### [Your objective]
Put the records, starting with the line that contains "will (x=85, y=344)." and going on through the line that contains "click(x=441, y=37)", into a Markdown table. Use a Row column for the row number and a Text column for the line, and leave out any blank lines.

### [Excerpted records]
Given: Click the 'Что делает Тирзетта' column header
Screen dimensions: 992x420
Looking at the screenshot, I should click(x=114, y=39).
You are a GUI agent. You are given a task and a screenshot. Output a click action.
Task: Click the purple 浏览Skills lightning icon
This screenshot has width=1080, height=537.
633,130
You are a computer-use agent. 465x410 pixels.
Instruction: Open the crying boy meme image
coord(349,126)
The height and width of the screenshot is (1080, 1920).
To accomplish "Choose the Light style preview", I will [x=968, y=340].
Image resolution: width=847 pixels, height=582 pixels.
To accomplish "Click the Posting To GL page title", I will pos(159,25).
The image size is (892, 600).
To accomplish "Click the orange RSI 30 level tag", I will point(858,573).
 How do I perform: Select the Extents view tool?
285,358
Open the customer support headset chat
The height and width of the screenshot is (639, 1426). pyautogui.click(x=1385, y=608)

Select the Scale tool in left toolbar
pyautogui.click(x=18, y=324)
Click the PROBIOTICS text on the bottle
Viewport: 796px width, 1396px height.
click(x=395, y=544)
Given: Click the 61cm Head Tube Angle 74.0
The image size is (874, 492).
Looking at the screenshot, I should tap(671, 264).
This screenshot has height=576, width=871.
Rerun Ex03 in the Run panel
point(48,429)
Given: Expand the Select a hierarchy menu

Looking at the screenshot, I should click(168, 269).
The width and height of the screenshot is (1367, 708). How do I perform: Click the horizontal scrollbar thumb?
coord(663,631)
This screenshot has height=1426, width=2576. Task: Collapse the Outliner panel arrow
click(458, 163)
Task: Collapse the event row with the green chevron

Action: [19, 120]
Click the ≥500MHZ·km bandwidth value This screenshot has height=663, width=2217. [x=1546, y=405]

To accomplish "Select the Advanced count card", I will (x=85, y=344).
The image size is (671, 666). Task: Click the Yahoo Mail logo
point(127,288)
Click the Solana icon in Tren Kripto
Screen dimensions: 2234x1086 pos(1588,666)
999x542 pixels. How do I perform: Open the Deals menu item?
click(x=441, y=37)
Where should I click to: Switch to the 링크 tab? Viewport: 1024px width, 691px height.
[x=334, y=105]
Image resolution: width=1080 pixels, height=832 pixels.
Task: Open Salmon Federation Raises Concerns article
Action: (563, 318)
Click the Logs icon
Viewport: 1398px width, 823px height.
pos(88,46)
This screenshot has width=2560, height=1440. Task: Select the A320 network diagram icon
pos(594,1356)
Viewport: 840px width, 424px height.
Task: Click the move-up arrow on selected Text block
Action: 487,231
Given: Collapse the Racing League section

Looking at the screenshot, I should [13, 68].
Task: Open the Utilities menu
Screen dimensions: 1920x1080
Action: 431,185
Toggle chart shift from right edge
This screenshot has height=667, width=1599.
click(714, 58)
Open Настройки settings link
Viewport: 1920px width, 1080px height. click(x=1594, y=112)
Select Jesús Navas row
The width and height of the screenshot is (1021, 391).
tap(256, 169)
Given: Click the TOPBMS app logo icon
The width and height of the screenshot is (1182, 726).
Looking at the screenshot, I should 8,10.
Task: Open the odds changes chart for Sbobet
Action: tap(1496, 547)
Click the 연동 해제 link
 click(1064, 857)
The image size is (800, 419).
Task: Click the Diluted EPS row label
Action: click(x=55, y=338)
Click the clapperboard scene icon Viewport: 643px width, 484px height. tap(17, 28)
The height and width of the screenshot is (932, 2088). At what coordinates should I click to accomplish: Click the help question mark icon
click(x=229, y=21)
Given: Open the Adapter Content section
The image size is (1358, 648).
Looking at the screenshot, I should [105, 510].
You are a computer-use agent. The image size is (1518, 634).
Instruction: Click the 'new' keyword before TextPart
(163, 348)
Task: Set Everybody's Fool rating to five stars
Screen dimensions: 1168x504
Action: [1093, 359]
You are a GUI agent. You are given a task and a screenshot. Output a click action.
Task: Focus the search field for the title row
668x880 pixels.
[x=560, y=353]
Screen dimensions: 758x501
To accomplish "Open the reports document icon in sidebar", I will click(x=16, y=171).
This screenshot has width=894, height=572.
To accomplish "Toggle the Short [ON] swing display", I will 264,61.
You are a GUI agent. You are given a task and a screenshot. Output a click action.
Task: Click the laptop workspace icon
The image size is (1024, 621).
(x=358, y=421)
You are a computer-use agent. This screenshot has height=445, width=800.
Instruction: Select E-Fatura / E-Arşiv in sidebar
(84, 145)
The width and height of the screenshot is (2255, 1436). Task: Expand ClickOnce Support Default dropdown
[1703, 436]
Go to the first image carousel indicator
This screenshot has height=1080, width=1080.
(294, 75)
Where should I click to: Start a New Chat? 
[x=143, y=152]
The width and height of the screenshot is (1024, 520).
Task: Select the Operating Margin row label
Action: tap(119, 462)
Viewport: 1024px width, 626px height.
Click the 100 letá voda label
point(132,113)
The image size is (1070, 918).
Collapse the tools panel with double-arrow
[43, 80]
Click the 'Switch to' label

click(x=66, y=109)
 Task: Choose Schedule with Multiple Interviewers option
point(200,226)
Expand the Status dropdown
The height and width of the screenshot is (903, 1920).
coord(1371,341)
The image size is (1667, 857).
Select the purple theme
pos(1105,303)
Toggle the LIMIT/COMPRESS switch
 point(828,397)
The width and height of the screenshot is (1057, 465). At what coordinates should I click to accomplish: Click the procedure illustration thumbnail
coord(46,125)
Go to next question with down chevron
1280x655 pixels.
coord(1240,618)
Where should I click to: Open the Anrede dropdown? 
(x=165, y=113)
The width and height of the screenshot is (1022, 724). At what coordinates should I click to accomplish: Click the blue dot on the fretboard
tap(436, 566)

### [Task answer]
| Row | Text |
|---|---|
| 1 | To accomplish "Select the Advanced count card", I will (x=85, y=344). |
| 2 | The image size is (671, 666). Task: Click the Yahoo Mail logo |
| 3 | point(127,288) |
| 4 | Click the Solana icon in Tren Kripto |
| 5 | Screen dimensions: 2234x1086 pos(1588,666) |
| 6 | 999x542 pixels. How do I perform: Open the Deals menu item? |
| 7 | click(x=441, y=37) |